VLM's Eye Examination: Instruct and Inspect Visual Competency of Vision Language Models
Nam Hyeon-Woo, Moon Ye-Bin, Wonseok Choi, Lee Hyun, Tae-Hyun Oh
TL;DR
The paper introduces an eye examination protocol to interrogate how Vision-Language Models perceive visuals, structured around instruction, readiness checks, and examination with the LENS dataset covering color, shape, and semantics. It defines quantitative metrics, SAC and SAS, to evaluate color and shape sensitivity, and uses semantic patch analysis to assess higher-level understanding across two VLMs (LLaVA and InstructBLIP) with varying LLM capacities. Key findings include a consistent insensitivity to green colors driven by the visual encoder, and a dependence of shape and semantic accuracy on the size and capabilities of the LLM component.

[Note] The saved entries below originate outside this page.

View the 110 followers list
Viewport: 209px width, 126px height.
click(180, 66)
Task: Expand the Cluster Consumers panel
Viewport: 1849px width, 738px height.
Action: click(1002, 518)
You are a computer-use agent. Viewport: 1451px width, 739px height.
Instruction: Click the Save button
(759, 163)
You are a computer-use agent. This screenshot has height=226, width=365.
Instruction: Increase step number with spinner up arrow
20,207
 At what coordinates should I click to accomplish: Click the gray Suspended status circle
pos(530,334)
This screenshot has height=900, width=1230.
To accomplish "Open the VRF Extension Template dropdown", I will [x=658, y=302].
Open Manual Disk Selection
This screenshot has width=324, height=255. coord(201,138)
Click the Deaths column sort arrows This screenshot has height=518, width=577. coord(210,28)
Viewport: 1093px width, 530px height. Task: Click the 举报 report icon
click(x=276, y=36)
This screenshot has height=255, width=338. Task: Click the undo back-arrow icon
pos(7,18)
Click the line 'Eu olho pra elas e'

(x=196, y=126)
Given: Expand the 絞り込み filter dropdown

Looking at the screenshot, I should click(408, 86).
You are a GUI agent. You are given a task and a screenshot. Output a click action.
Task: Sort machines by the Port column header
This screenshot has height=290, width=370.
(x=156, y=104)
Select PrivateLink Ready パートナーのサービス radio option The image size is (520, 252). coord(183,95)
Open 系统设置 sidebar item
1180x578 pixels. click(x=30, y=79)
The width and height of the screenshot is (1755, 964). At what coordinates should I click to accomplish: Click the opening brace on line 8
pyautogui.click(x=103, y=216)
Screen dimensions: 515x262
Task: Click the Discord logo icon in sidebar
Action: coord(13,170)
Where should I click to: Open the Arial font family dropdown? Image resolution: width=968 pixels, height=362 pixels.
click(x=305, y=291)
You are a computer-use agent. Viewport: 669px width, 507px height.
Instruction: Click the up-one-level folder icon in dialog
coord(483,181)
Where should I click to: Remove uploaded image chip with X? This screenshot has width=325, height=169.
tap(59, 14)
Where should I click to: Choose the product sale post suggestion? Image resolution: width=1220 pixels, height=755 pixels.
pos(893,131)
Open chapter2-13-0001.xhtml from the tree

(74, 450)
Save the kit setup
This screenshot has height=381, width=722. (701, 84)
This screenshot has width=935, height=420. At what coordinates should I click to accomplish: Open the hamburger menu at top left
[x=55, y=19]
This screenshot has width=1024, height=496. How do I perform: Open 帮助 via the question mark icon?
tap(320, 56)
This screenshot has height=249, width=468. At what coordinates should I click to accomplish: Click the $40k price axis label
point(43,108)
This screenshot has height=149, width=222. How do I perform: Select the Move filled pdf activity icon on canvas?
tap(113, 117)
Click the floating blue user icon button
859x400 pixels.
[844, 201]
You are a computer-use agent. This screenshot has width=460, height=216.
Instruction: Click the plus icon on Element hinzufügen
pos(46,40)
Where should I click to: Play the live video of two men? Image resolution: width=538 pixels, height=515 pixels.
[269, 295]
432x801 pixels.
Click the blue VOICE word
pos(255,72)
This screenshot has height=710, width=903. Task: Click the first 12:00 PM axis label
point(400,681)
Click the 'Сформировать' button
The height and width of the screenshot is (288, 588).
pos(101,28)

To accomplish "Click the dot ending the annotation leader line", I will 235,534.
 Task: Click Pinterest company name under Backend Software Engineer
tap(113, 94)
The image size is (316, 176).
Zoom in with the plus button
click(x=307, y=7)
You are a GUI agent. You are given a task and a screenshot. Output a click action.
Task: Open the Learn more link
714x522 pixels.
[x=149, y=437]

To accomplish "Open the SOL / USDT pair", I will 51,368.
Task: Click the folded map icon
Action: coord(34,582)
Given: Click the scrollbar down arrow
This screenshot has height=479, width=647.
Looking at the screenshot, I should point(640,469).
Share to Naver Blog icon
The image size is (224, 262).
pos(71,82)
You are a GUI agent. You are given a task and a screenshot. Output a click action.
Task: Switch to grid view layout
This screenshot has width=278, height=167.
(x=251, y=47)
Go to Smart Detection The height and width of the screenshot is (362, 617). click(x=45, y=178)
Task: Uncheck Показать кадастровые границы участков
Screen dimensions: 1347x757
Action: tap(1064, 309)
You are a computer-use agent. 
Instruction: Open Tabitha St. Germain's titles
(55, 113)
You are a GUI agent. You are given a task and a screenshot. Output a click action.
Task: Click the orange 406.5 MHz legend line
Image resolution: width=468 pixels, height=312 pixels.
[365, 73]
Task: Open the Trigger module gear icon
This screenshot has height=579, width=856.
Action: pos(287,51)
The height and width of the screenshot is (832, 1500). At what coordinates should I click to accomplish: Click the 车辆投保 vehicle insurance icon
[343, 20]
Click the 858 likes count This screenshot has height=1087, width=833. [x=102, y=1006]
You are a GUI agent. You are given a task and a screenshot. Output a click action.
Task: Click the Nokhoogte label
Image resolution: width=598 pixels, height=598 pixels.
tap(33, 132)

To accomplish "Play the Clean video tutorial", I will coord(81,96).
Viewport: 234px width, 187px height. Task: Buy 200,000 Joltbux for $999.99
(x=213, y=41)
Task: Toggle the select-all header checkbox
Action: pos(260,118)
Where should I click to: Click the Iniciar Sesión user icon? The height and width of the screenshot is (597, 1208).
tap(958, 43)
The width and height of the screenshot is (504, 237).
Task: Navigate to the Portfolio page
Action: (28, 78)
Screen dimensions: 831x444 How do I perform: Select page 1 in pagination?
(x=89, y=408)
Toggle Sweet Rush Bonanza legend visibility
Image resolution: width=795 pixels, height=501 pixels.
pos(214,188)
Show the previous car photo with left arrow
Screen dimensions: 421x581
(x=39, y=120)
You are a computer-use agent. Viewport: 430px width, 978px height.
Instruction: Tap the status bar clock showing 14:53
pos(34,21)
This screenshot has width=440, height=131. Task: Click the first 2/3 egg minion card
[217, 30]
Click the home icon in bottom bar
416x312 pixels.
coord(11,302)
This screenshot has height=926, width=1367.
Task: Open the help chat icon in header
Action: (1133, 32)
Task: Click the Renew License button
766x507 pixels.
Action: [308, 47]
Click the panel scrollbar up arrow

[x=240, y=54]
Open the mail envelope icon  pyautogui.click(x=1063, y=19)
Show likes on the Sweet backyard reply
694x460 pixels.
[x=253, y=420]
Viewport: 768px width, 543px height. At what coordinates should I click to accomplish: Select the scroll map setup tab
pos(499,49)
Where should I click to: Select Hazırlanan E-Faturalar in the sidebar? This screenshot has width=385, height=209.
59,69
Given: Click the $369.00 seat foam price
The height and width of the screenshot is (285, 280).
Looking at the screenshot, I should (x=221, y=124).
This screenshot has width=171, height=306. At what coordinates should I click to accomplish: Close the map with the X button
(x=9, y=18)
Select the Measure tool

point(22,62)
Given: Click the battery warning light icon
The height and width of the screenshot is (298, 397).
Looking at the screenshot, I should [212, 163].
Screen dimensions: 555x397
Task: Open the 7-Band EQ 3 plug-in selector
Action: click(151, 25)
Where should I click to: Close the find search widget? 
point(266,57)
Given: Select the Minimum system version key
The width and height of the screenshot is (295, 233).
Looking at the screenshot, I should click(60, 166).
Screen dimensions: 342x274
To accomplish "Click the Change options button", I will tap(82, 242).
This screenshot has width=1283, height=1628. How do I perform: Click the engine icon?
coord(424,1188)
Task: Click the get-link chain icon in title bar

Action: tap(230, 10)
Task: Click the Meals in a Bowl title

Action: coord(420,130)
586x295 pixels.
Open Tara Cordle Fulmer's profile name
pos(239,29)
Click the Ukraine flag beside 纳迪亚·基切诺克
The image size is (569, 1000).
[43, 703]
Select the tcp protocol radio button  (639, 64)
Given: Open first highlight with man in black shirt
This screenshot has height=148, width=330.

These insights offer guidance for model design and simple preprocessing strategies to improve real-world tasks like chart understanding while highlighting the need for further exploration of VLM perception and controllability.
Abstract
Vision language models (VLMs) have shown promising reasoning capabilities across various benchmarks; however, our understanding of their visual perception remains limited. In this work, we propose an eye examination process to investigate how a VLM perceives images, specifically focusing on key elements of visual recognition, from primitive color and shape to semantic levels. To this end, we introduce a dataset named LENS to guide a VLM to follow the examination and check its readiness. Once the model is ready, we conduct the examination. Through this examination, we quantify and visualize VLMs' sensitivities to color and shape, and semantic matching. Our findings reveal that VLMs have varying sensitivity to different colors while consistently showing insensitivity to green across different VLMs. Also, we found different shape sensitivity and semantic recognition depending on LLM's capacity despite using the same fixed visual encoder. Our analyses and findings have potential to inspire the design of VLMs and the pre-processing of visual input to VLMs for improving application performance.